The overall idea here was to create a sweet, spiced sauce for the lamb, with (hopefully), enough tang coming through from the oranges. I threw in a few other aromatics as a base (onion, garlic, carrot, celery) and some weakish stock (from a cube, shock horror!) and cooked them very slowly for just shy of four hours.
By this time, the meat just fell off the bone, so melty and tender and the sauce was deep, sweet, spicy (Greg Wallace) and flecked with fig seeds. I served the lamb on top of cous cous, flavoured with mint and blood orange zest.
Lamb Shanks Braised with Figs, Star Anise and Blood Orange.
(I realise that three shanks is a bit of an odd number for a recipe, but it’s a one pot, slow cooking job, so quantities don’t need to be exact, just add a bit more stock if you have a fourth shank).
3 lamb shanks
2 small onions, peeled and halved
1 carrot, halved
1 stick celery
8 dried figs, de-stemmed and quartered
4 strips blood orange zest and juice of half (plus extra zest, about 1 tablespoon, for the cous cous)
2 star anise
3 cloves garlic, peeled
800ml hot stock (ideally lamb, but I was desperate and just used a chicken stock cube)
Small handful mint, chopped
Cous cous (enough for three people? who knows, its just cous cous)
2 tablespoons vegetable oil/groundnut oil or whatever you use
I also rubbed a tablespoon of ground coriander seeds and a few ‘bruised’ caraway seeds onto the shanks. I was after fennel seeds but ran out and used caraway instead.

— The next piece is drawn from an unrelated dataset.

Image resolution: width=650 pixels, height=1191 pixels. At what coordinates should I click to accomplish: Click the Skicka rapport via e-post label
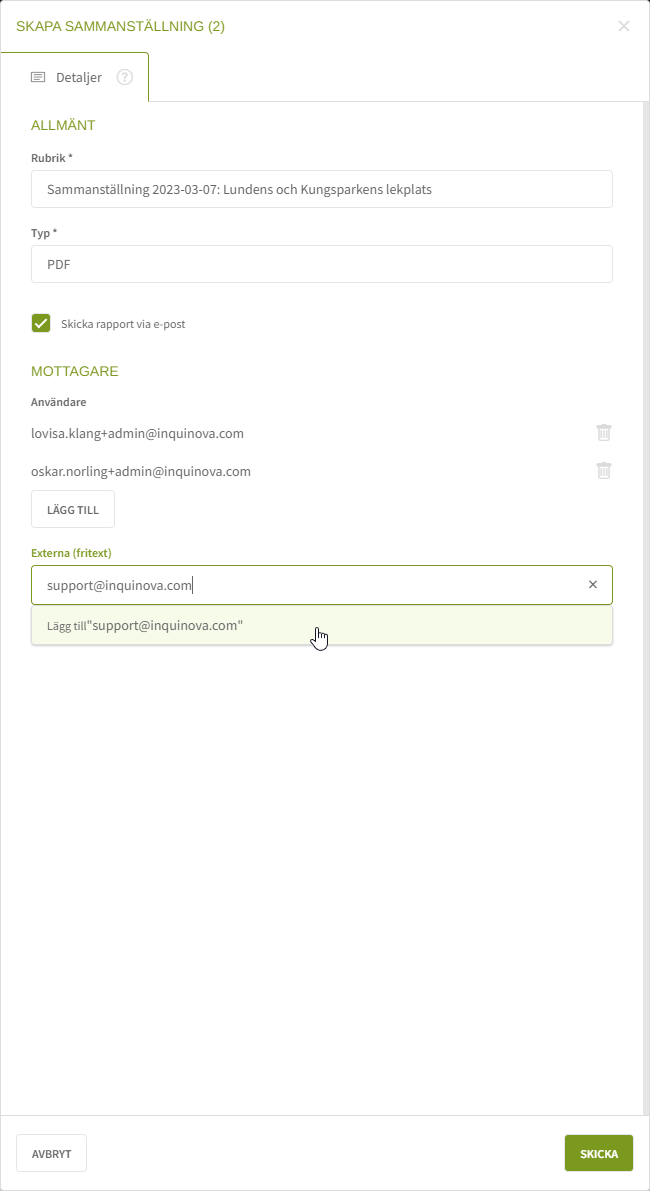(x=123, y=324)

I’m not sure how much difference the spices made to the overall flavour.
- Preheat the oven to 170C/325F/Gas 3.
– Season the shanks with salt and pepper and rub in the spices if using. Heat the oil in a heavy based pan (such as a cast iron skillet) and brown the shanks on all sides (about 6-8 minutes in total), before removing to an oven dish or casserole, ideally.
– In the same pan, brown the onion, carrot and celery for about 5 minutes, before adding to the oven dish with the lamb. Add the star anise, orange zest and juice, garlic, figs and stock before covering tightly with a lid or foil (or both) and cooking until the meat falls away from the bone. Many recipes say 2.5-3 hours for this but I cooked mine for 4.
– To make the cous cous, pour some hot stock or water onto it, until it just covers, and leave for 5 minutes or so before fluffing up with a fork and adding salt and pepper, chopped mint and the orange zest.
– Remove the shanks to a warm plate and put the oven dish on the stove (on the heat), adding a little slackened cornflour if you want to thicken the sauce. Give the vegetables, figs etc. a good mush down into the sauce and then strain it through a sieve, pressing to get as much flavour as possible.
– Serve each shank on top of a pile of cous cous, with the sauce poured all over it.